I spend a lot of time each day with Twitter, both as a user and as a trainer of the tool to others. What’s amazing is that it’s a tool that’s not easy to explain, and yet when people get it, they GET it.
Before we move forward, take a look at some of my posts (@jdcoffman) and let me know what you notice first.
- Is it how many followers I have?
- Is it how many people I follow?
- Is it my profile information?
- Is it the messages that I post?
My guess is that you noticed the timeline first, but did you notice any trends?
- How often do I tweet? (a tweet is a Twitter message)
- What do I tweet?
- Do I mostly write original content?
- Or do I mostly reply to other people’s posts?

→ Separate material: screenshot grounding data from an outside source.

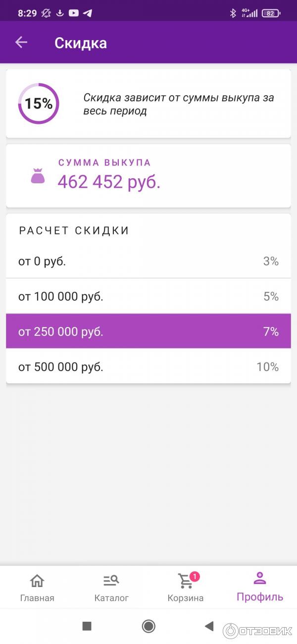
Task: Open the Каталог catalog tab
Action: click(111, 588)
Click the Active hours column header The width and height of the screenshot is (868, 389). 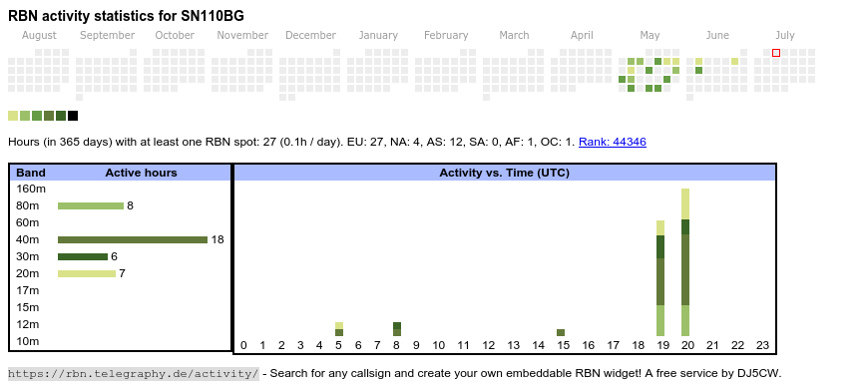pyautogui.click(x=141, y=173)
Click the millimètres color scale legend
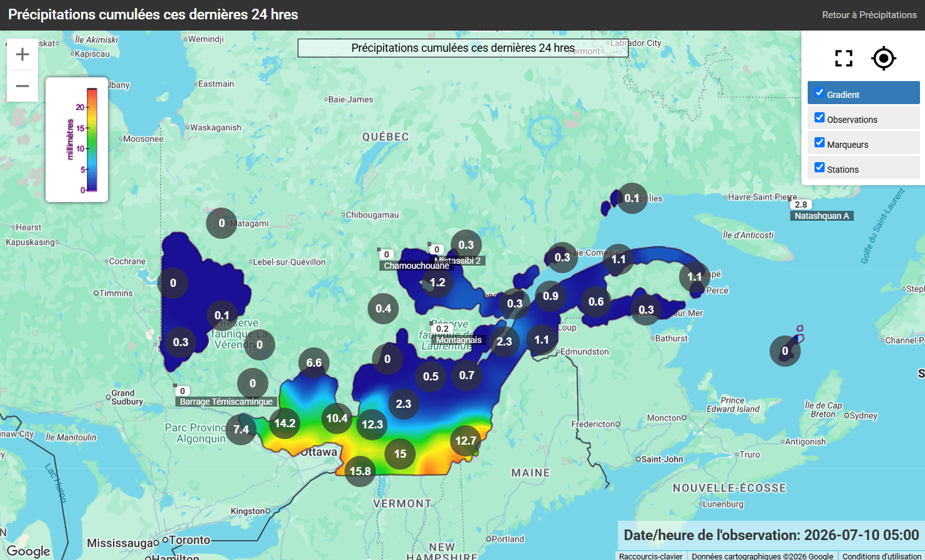The width and height of the screenshot is (925, 560). point(77,140)
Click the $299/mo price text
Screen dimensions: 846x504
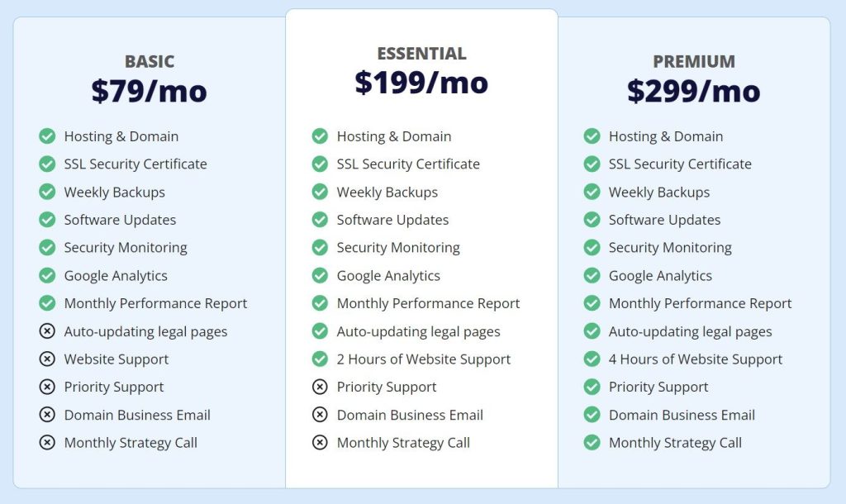694,91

Now those are mostly rhetorical questions, but I think they’re important. It gives you a better idea of how you can use the tool as well. Don’t get me wrong, I don’t follow all of my own best practices that I teach although I should. Twitter for me is a very personal experience – despite these personal thoughts being blasted to over a thousand people instantly.
When I first started Twittering there weren’t many rules and commons behaviors yet, we were all trying to figure this newfangled thing out (this was between 1 and 2 years ago)

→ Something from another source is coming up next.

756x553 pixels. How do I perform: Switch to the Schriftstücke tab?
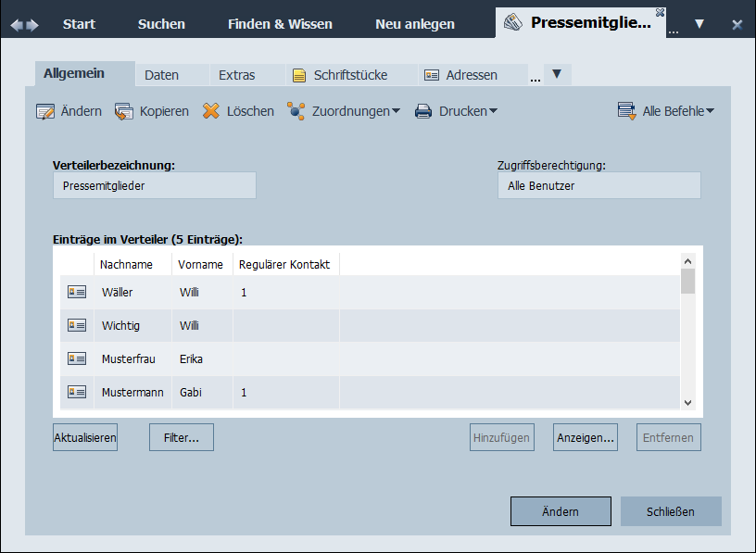[340, 75]
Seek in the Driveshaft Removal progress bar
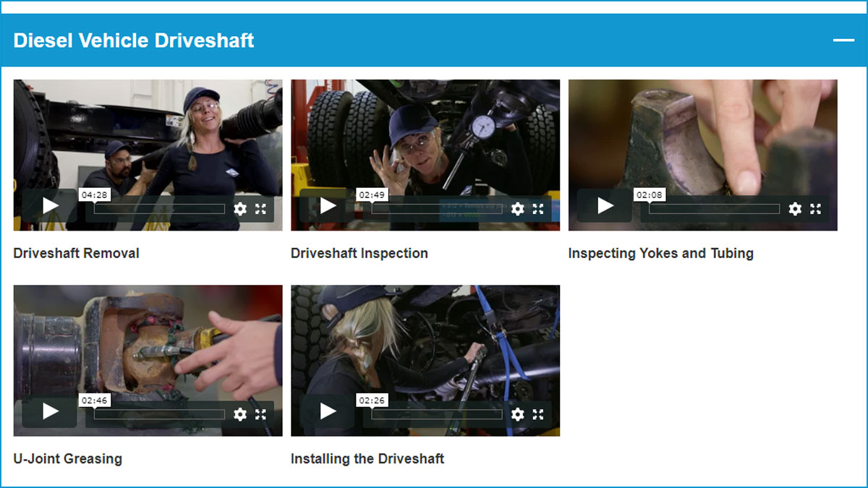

Since you now have some backstory, let me now tell you tactically how I tweet and how I process the things other people tweet.

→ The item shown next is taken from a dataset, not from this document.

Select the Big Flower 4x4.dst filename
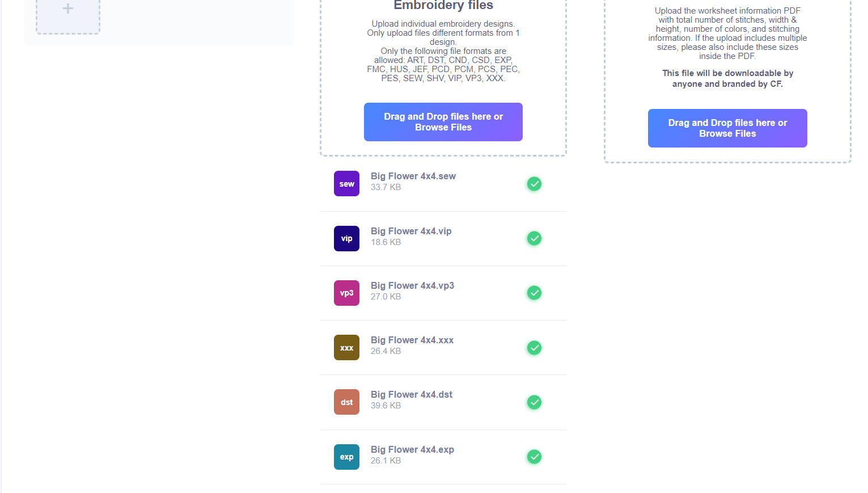coord(412,395)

- Since Twitter for me is a personal tool mixed with my professional messages I primarily Twitter during the day about things that relate to what I’m working on or thinking about.
- Twhirl is open nearly all day on my work PC, individual messages don’t appear but it does pop up with a notice of how many messages have been loaded.
- Periodically (in between tasks) I read through between 25-50 tweets from the people I follow, picking up on the highlights and responding when I have something to contribute to the conversation.
- On the bus on the ride into work, and on the way home I fire up Twitterfon on my iPhone and read through the big list it downloads (often 500 or more tweets in about 15 minutes).
- When replies to my Tweets come through, I’m typically able to respond within an hour or two unless its the middle of the night.
What’s your workflow for dealing wih the constant stream of Tweets?